What will Jeremy Clarkson do now? It's one of the many questions on everyone's lips after his career as Top Gear presenter was very publicly laid to rest by BBC controller Mark Thomspon today.

Naturally, the decision not to renew his contract sent bookies into a feverish bout of calculator bashing, as they tried to work out every single possibility for what could happen to Top Gear, Jeremy Clarkson - and anyone connected with the show - next.

Here are the questions they've been trying to answer:

1. Who'll replace Clarkson?

Paddy Power has BBC Radio 2 presenter Chris Evans at 5/4 to step into Clarkson's rather large shoes, although showjumper-cum-supermodel Jodie Kidd, who also happens to race cars, is 6/1.

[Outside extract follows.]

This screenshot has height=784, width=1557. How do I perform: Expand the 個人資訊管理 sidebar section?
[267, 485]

Also on the list are pint-sized The X Factor presenter Dermot O'Leary and former "Star in a reasonably priced car" ace Steve Coogan, both at 10/1. Further down the list are Formula One star Lewis Hamilton, at 100/1 - and soon-to-be-ex Mayor of London Boris Johnson, at 50/1.

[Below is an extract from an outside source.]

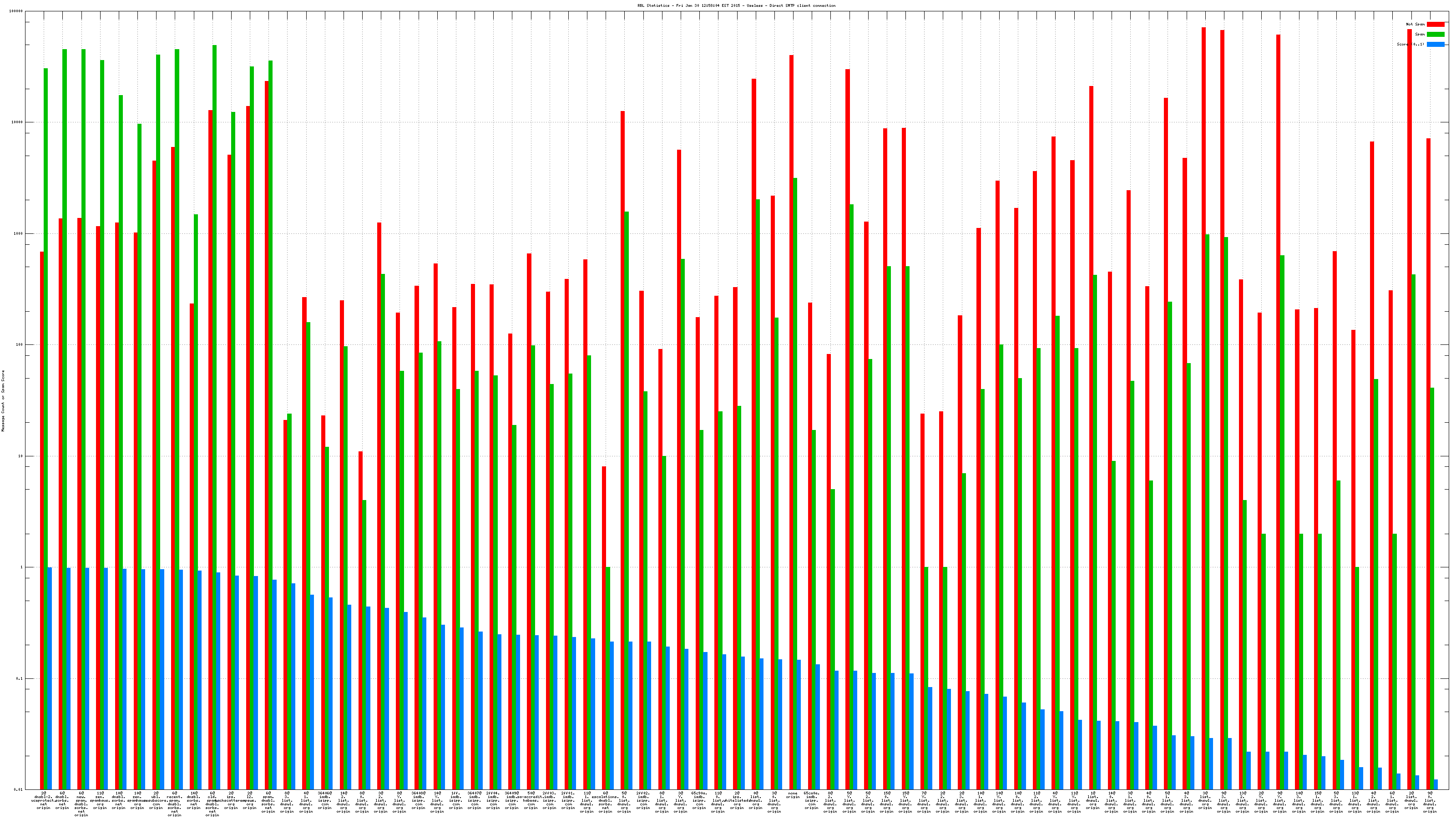Click the 'Message Count or Spam Score' axis title
1456x819 pixels.
[3, 401]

2. What will Clarkson do next?

Bookies reckon Clarkson is 6/1 to open his own streak restaurant (Argentine, natch); 16/1 to stand for Ukip and 25/1 to be revealed as The Stig.

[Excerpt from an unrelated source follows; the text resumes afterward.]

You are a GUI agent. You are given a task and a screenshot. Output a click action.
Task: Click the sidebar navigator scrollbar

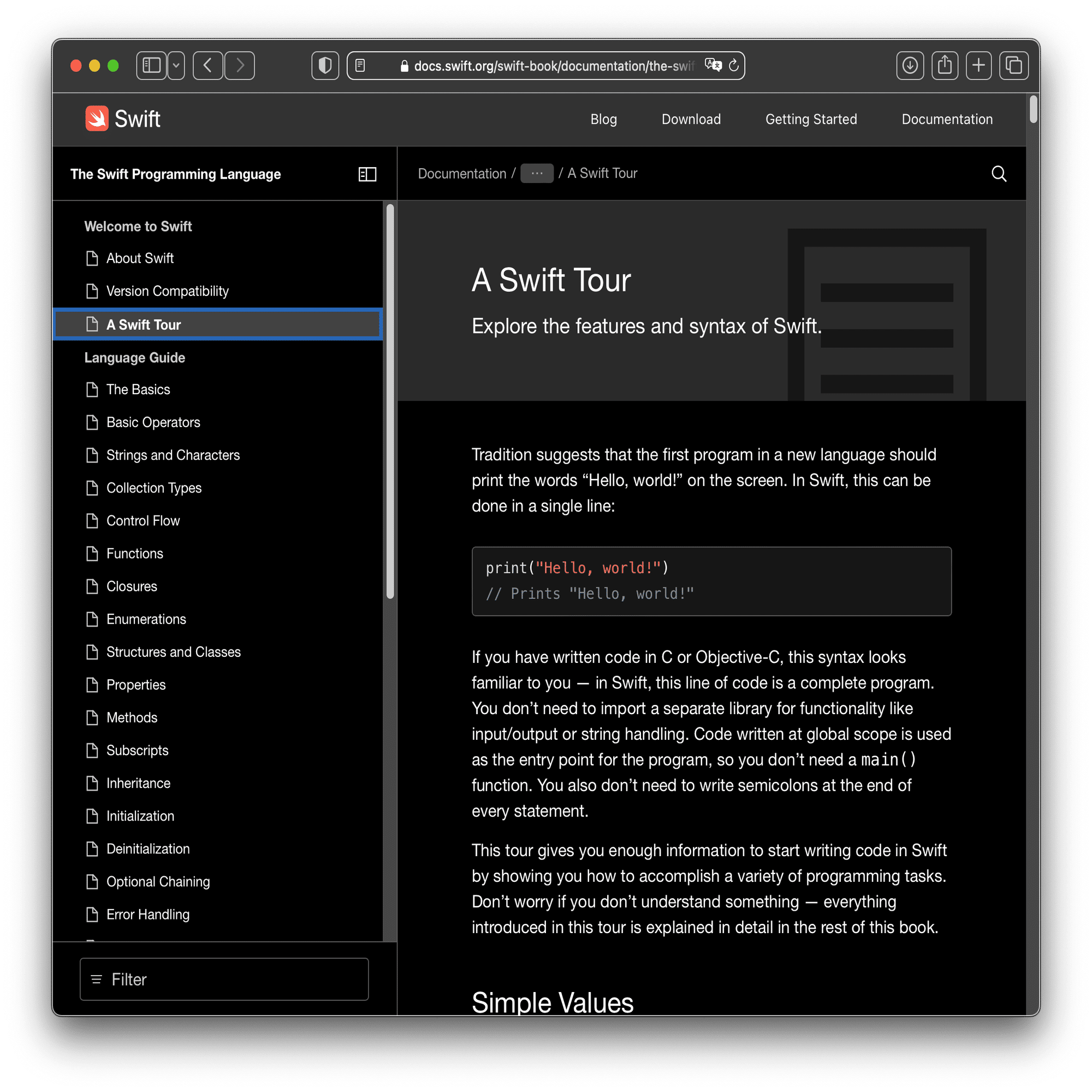[390, 401]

They also have him at 500/1 to become British ambassador to the Falklands (no word on whether that position actually exists), and at the same odds to release a fitness DVD for Christmas.

3. What of James May and Richard Hammond?

The pair are at 5/1 to move Top Gear to ITV, while Hammond is at 1/4 to appear in the next series (series 23, ya'll) and May is at 1/3.

4. Will Top Gear itself survive?

Not likely: it's 33/1 that the BBC will announce this week it'll be axed altogether.

5. Will this affect the license fee?

Top Gear may be BBC Worldwide's biggest earner, but bookies reckon the loss of its star is unlikely to affect viewers' wallets: the chances of the BBC announcing an increase in the annual license fee are put at 200/1.